_ACTIVITY_. Please output each entry exactly as it appears.
──────── EXTRACTED MATERIAL
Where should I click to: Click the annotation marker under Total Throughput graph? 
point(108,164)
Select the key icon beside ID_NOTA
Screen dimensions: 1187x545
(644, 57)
────────────────
_SOLUTION TO THE PROBLEM_.
Where should I click to: Click the annotation marker under Total Throughput graph? 
point(108,164)
Select the key icon beside ID_NOTA
Screen dimensions: 1187x545
(644, 57)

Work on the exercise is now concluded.